A self-taught musician, his poems and melodies were written in a simple manner with little musical embellishment or complexity. His work mirrored a kind, modest and sympathetic personality. In a sentimental style inspired by the simplicity of southern plantation music, Foster wrote such songs as "Old Folks At Home", "My Old Kentucky Home", "Oh! Susana" and "Old Black Joe". These songs, and many others from the Foster catalog, brought recognition and validity to Negro songs.
Stephen Collins Foster was born in Lawrenceville, Pennsylvania on July 4, 1826, to a politically and socially prominent Pittsburgh family. His father, William Barclay Foster, was a member of the Pennsylvania State Legislature and the mayor of Allegheny City (a Pittsburgh suburb). Stephen Foster was the youngest of eleven children from William and his wife, Eliza Clayland Tomlinson Foster.
In 1840, Foster attended Allegheny Academy, the first of three failed scholarly attempts, followed by Athens Academy and Towanda Academy. At Athens, the fourteen-year old Foster wrote his first song "The Tioga Waltz" (not published until after his death). In July 1841, Foster enrolled in Jefferson College at Canonsburg, PA, however struck with desperate homesickness, his attendance lasted 1 week and from 1841 to 1846, he lived with his family in Pittsburgh doing private study. It was during this time that his musical genius began to unfold and in 1843, his first song was published "Open Thy Lattice Love" and in 1845, during a family concert at the Foster House, "Lou'siana Belle", "Old Uncle Ned" and "Oh! Susanna" were introduced for the first time.
By 1846, Foster had moved to Cincinnati to work as a bookkeeper for the Irwin & Foster Steamboat Agency (brother Dunning was a partner). Cincinnati society was a convergence of the Industrial working class, Irish, English and Scottish aristocracy, plantation slaves and river life. Foster soon abandoned the pursuit of business and dedicated himself to writing songs inspired by the cultures that surrounded him. In 1848, he sold "Oh! Susana" and "Old Uncle Ned" to W.C. Peters and in 1849 negotiated a contract with New York publishers Firth & Pond Co.
He moved back to Pittsburgh in 1850 and in the following six years penned more than 160 songs. During this time, Foster began corresponding with E.P. Christy, leader of the Christy Minstrels, the most successful minstrel show of the time. An arrangement was made for the show to be the first to sing his songs, and the two agreed that in exchange for the introductory performances, which would bring the songs to popular attention, the sheet music credit would include "As sung by the Christy Minstrels". There is no doubt the minstrel shows were great plugs for Foster's work and the relationship was profitable for both parties. With the exception of the 1851 sale of "Old Folks At Home" to E.P. Christy and subsequent publication, which erroneously credited the songwriter as E.P. Christy, the association remained intact and beneficial for many years.

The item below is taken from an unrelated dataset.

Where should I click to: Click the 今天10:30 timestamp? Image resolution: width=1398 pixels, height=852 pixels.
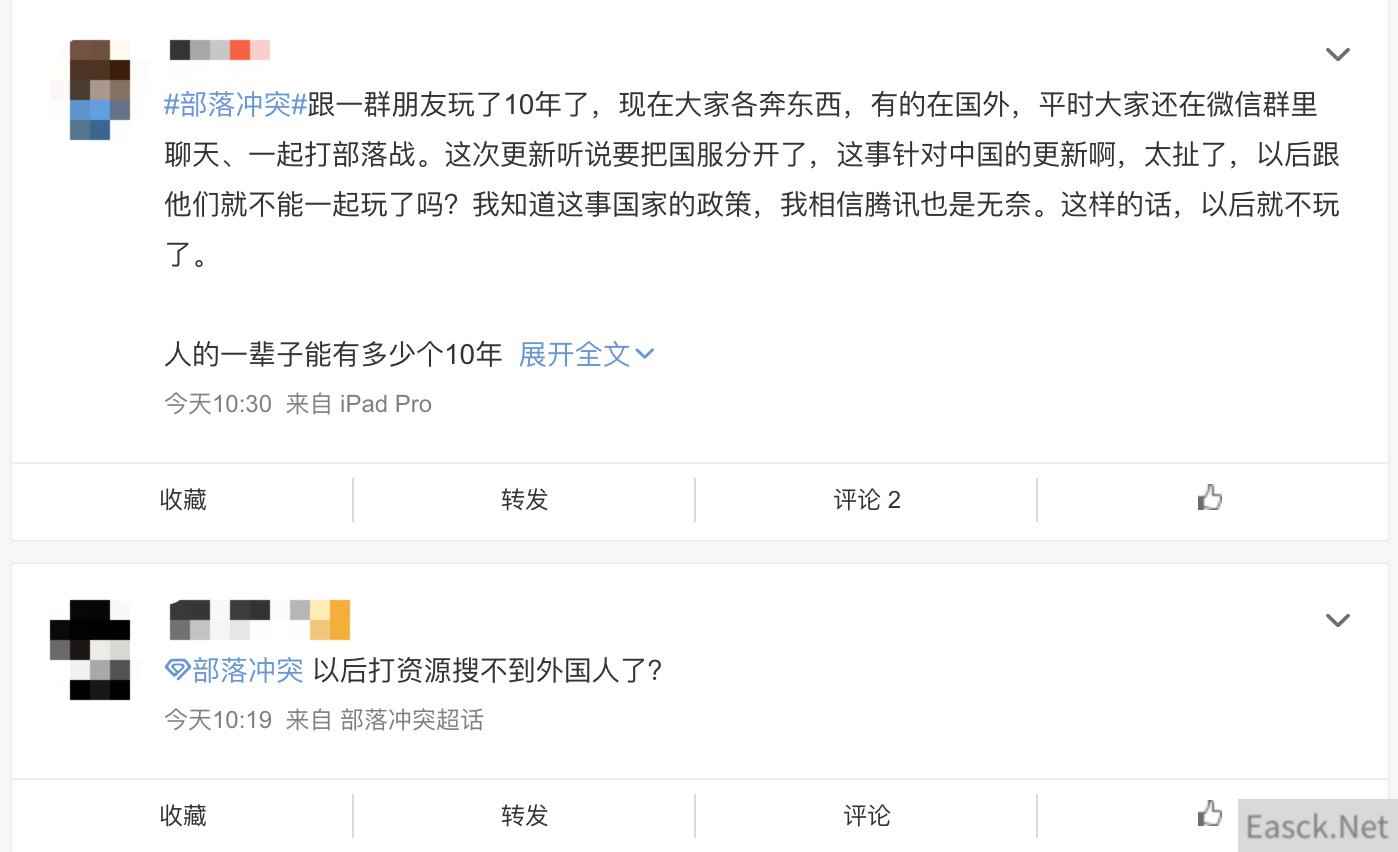(218, 404)
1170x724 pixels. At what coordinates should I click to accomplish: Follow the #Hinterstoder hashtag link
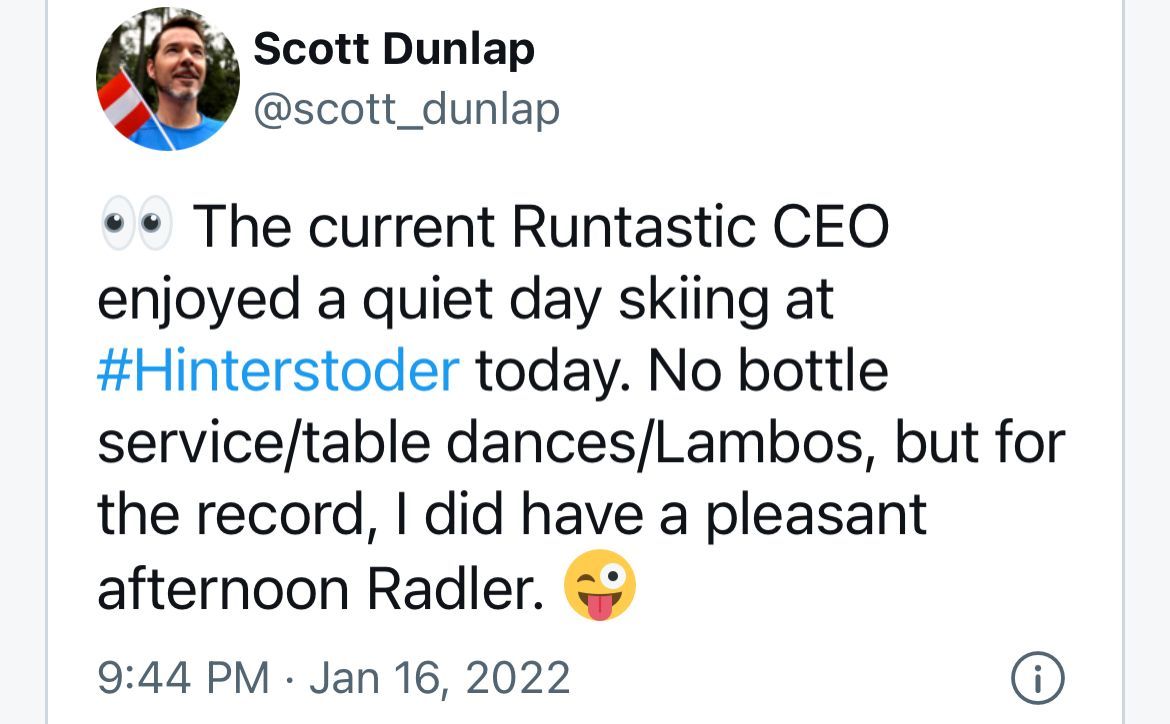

Foster married Jane Denny McDowell on July 22, 1850 and the couple settled in Pittsburgh. The marriage produced one daughter, Marion, and was a series of separations and reconciliation's. During one separation, Foster wrote "Jeannie With the Light Brown Hair" inspired by his estranged wife (they reconciled after its publication). While he had substantial royalties from his publishers in New York, his debt increased along with his dependency on alcohol. The strain on the marriage was further emphasized by Foster's creative slump of the late 50's. In 1860, the publication of "Old Black Joe" ended the exclusive relationship with Firth & Pond Co.
The Civil War introduced a new type of song motivated by patriotism and military marches. While Foster added to the war effort with songs expressing homesickness, love, and heroic soldiers, these songs did not achieve the singular success found in the previous decade. After moving to New York City in 1861, Foster was reduced to selling the rights to his songs for cash in hand.
Alcoholic, penniless and consumed by loneliness and debt, Foster died in New York City on January 13, 1864. His death followed the completion of his last great song "Beautiful Dreamer". Written two weeks earlier, Foster wrote in his trademark sentiment about escape from bitter realities. He is said to have died with a purse carrying less than $.40 and a scrap of paper reading "Dear friends and gentle hearts".